Exercise aim. Copy each line of the records below that contains the string "button". Case counts.

++++++++

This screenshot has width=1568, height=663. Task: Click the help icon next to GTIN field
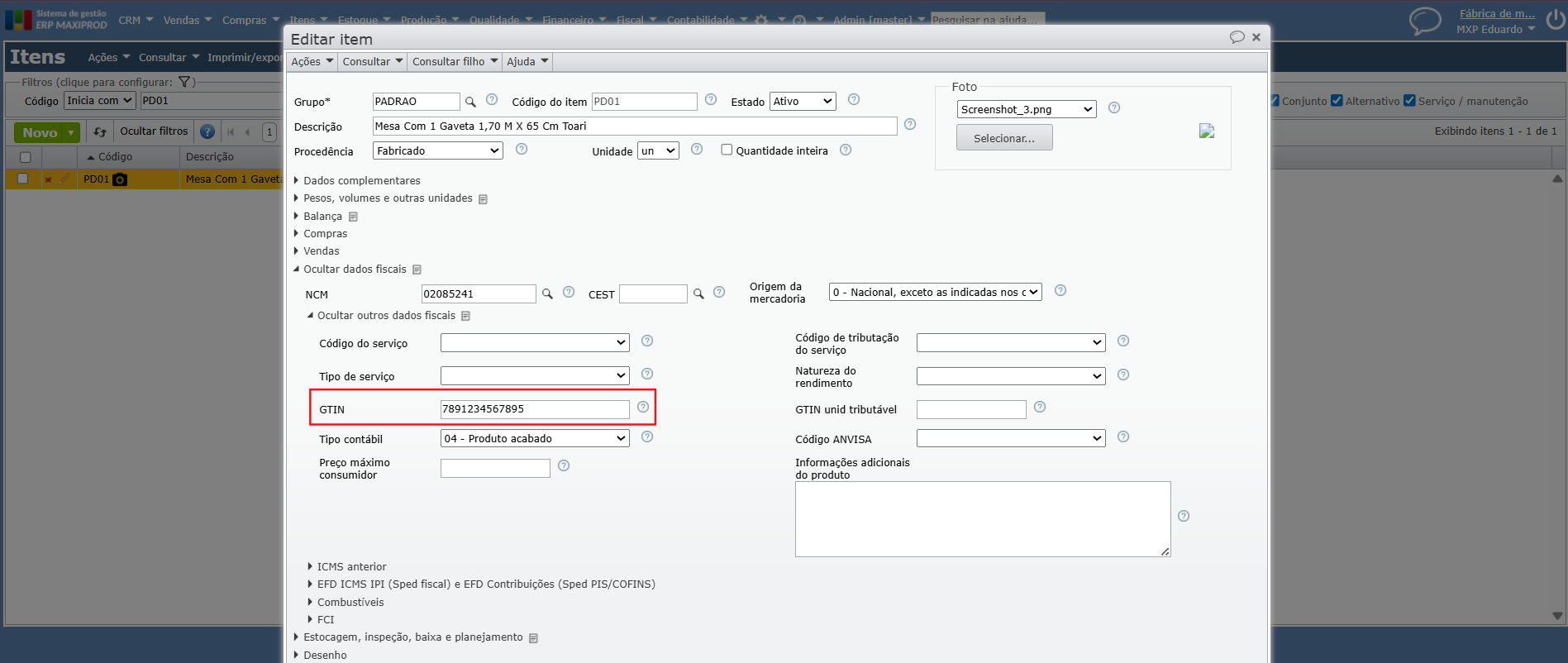643,407
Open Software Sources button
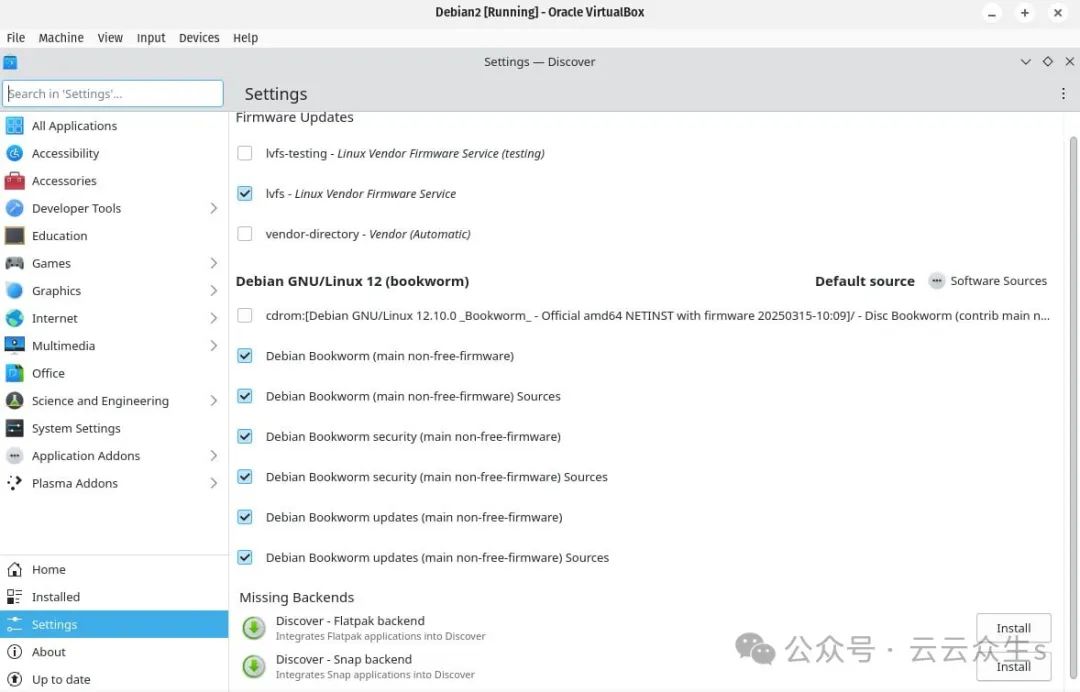 point(988,281)
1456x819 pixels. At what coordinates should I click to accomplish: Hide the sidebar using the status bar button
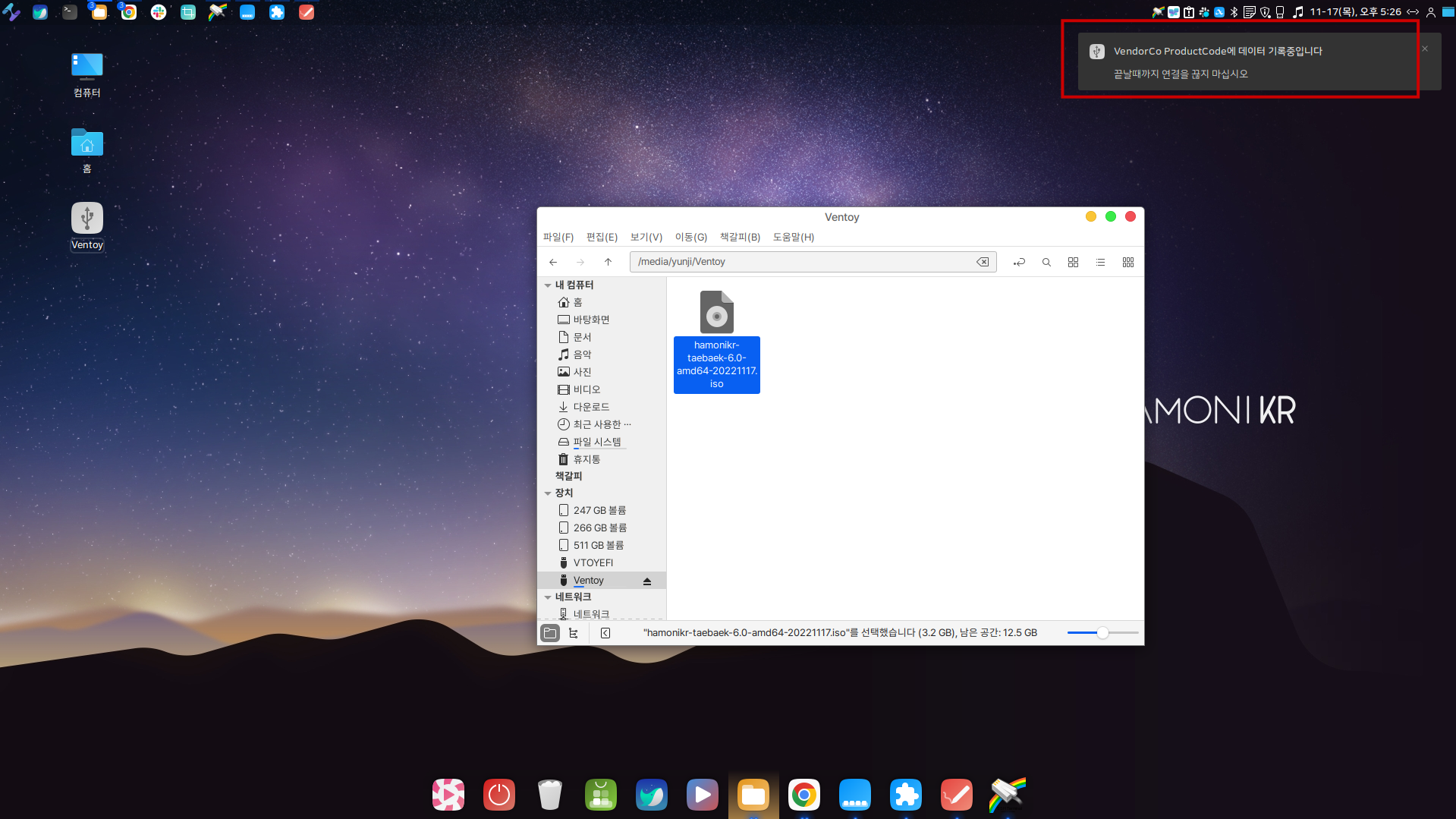605,633
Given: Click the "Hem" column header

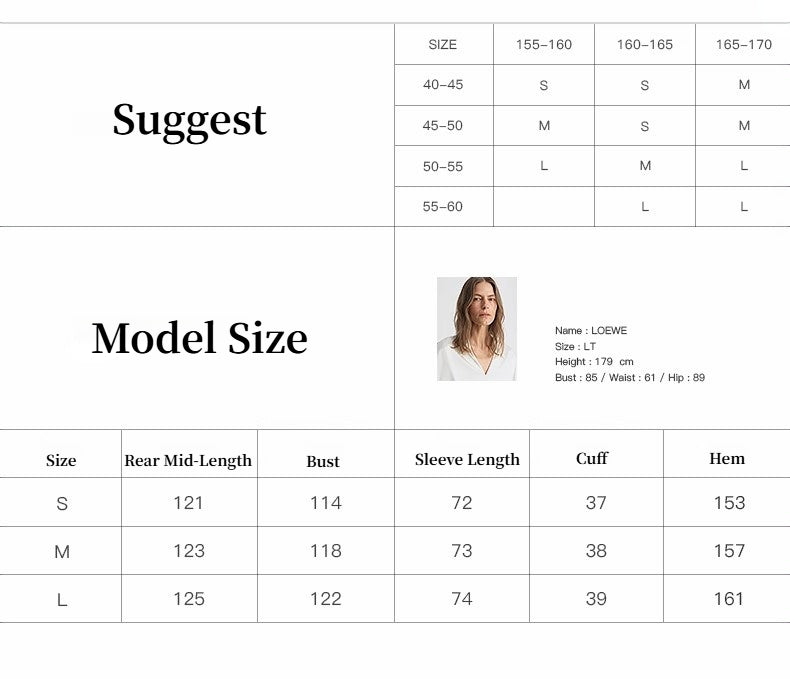Looking at the screenshot, I should [727, 459].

++++++++

Correct result.
Open Software Sources button
1456x819 pixels. At what coordinates should I click to accomplish: Hide the sidebar using the status bar button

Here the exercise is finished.